O Tribunal de Justiça de São Paulo (TJSP) permitiu a venda de um automóvel, da marca Saveiro, que estava com restrição no Detran-SP. Os desembargadores entenderam que o proprietário, dono de uma frota de veículos, não poderia ser obrigado a esperar um ano para comercializar o bem, sob pena de ter que recolher uma diferença de ICMS.
Na época em que comprou o veículo, o consumidor ganhou um desconto sobre o preço de venda sugerido ao público, que era de R$ 88 mil. Pagou R$ 78,1 mil, com a incidência de um valor menor de ICMS.
Contudo, não observou que na nota fiscal havia um alerta: “Ocorrendo a alienação do veículo antes de 24 de setembro de 2022, deverá ser recolhido o ICMS, com base no Convênio ICMS nº 64/2006”. Mas para os magistrados do TJSP essa regra não poderia ser aplicada. Eles consideraram que a norma, editada pelo Conselho Nacional de Política Fazendária (Confaz), não havia sido assinada pelo governo paulista.
De acordo com o advogado do proprietário do veículo, Pedro Casquet, do Andrade, Foz, Hypolito e Médicis Advogados, a concessionária não alertou o cliente sobre a restrição. E ao analisar o caso, acrescenta, percebeu que São Paulo não é signatário do convênio. Para ele, a Volkswagen do Brasil, como forma de diminuir artificialmente o valor do veículo e tornar o seu produto mais atraente, tem feito uso indevido da norma para reduzir o recolhimento de ICMS ao Estado.
O proprietário tentou resolver o problema diretamente no Detran-SP. O órgão, porém, informou que só poderia retirar a restrição com decisão judicial. A Secretaria da Fazenda do Estado de São Paulo, por sua vez, afirmou não ter competência para desbloquear a venda.
A saída foi procurar o Judiciário. Se o contribuinte fosse obrigado a recolher o ICMS, ele incidiria sobre a diferença entre o valor de referência e o pago, com alíquota de 15%. Seriam R$ 1,5 mil a recolher que, com as correções monetárias, hoje chegaria perto de R$ 2 mil.
Na Justiça, obteve liminar, que depois foi confirmada em sentença. Segundo o advogado Pedro Casquet, a decisão é a primeira que se tem notícia sobre o tema (processo nº 1002445-09.2022.8.26.0032).
Na sentença, o juiz José Daniel Dinis Gonçalves, da Vara da Fazenda Pública de Araçatuba, ressalta que o convênio autoriza a exigência de ICMS das empresas locadoras de veículos, incidente sobre as vendas de veículos usados, quando estes forem alienados em menos de 12 meses contados de sua aquisição. “Mas a questão é que o Estado de São Paulo, ao que se infere dos autos, não aderiu ao referido convênio”, diz. Logo, acrescenta, “não há sustentáculo legal para a cobrança do imposto”.
Por meio de recurso da Fazenda paulista, a questão foi levada ao TJSP e analisada pela 5ª Câmara de Direito Público. E, por unanimidade, os desembargadores mantiveram a sentença.

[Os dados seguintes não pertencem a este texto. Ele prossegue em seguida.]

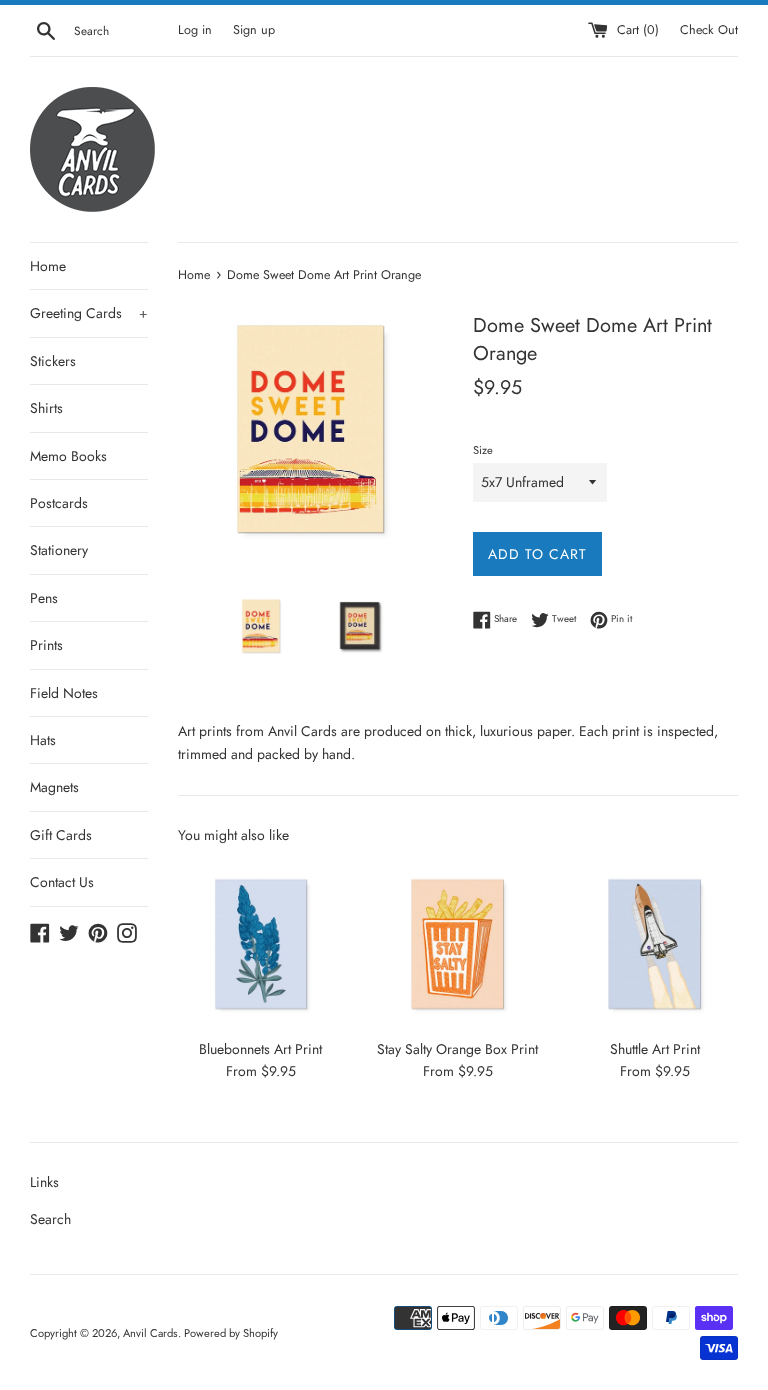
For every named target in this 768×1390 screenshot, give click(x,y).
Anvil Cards (150, 1333)
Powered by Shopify (231, 1333)
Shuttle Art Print (655, 1049)
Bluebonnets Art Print (260, 1049)
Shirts (46, 408)
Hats (43, 740)
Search (50, 1219)
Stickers (53, 361)
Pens (44, 598)
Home (48, 266)
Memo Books (68, 456)
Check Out (709, 30)
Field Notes (64, 693)
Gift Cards (61, 835)
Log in (195, 30)
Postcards (59, 503)
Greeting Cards (89, 313)
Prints (46, 645)
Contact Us (62, 882)
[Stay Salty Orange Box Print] (457, 944)
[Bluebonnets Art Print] (261, 944)
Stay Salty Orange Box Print (457, 1049)
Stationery (59, 550)
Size (483, 450)
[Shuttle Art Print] (654, 944)
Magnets (54, 787)
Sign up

Segundo o relator, desembargador Fermino Magnani Filho, o Convênio ICMS nº 64/2006 não se aplica ao Estado de São Paulo, conforme artigo 3º do Decreto Estadual nº 50.977/2006. Por isso, afirma, seria “patente direito líquido e certo a ser amparado nesta via”.
Em nota, a Procuradoria Geral do Estado (PGE) informa que “o fato de o Estado de São Paulo não ter aderido ao Convênio ICMS-64/06 não afasta a exação do tributo, caso ocorra venda de veículo antes de 12 meses contados da aquisição por pessoa jurídica”. A questão, segundo o órgão, “está relacionada com a alienação de ativo imobilizado desses contribuintes”.
Esse critério temporal, diz, foi validado pelo STF no julgamento do Tema nº 1.012. A PGE afirma que existem precedentes favoráveis ao Estado no TJSP (processos nº 0003890-58.2011.8.26.0099 e nº 1049186-15.2020.8.26.0053, a título de exemplo).
A Volkswagen preferiu não comentar o assunto. Já o Detran-SP informa, também por nota, que cumpre todas as decisões judiciais. “Sobre este caso, assim que for notificado oficialmente, realizará os procedimentos determinados pela Justiça”, afirma.